Leaders who try to cut developers out with outsourcing, no-code, or AI end up deepening dependency; the article shows why shared understanding, platform teams, and context ownership are the real solution.
Every few years business leaders chase the fantasy that software can be had without developers, first with offshore outsourcing, then with no-code, and now with AI code generators. Each wave promises lower cost and higher velocity, but the article shows why those promises collapse: developers provide the context and understanding that contracts and tools cannot deliver.

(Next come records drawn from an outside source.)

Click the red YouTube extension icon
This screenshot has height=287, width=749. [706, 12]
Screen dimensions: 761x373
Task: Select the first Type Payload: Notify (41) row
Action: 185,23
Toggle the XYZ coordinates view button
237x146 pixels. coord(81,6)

The piece walks through how outsourcing failed because you can ship labor but not the business's knowledge of its own problems. It then describes the no-code backlash, where "citizen developers" built fragile automations that required professional developers to rescue. Finally, it warns that AI-generated code merely adds more lines that still need human comprehension, testing, and integration, illustrating a modern Jevons' Paradox.
The core argument is that software is the medium of modern business, not a service to be outsourced. Leaders should stop trying to eliminate developers and instead invest in shared understanding: clear interfaces, platform teams that enable rather than just deliver tooling, and practices that keep domain knowledge in the hands of those who build the systems.
Practical takeaways include pairing developers with domain experts, measuring learning velocity instead of pure delivery speed, and using AI as an accelerator for comprehension, not a replacement. The article reframes developer dependency as a strategic asset rather than a cost, urging leaders to build collaboration loops that keep both sides aligned.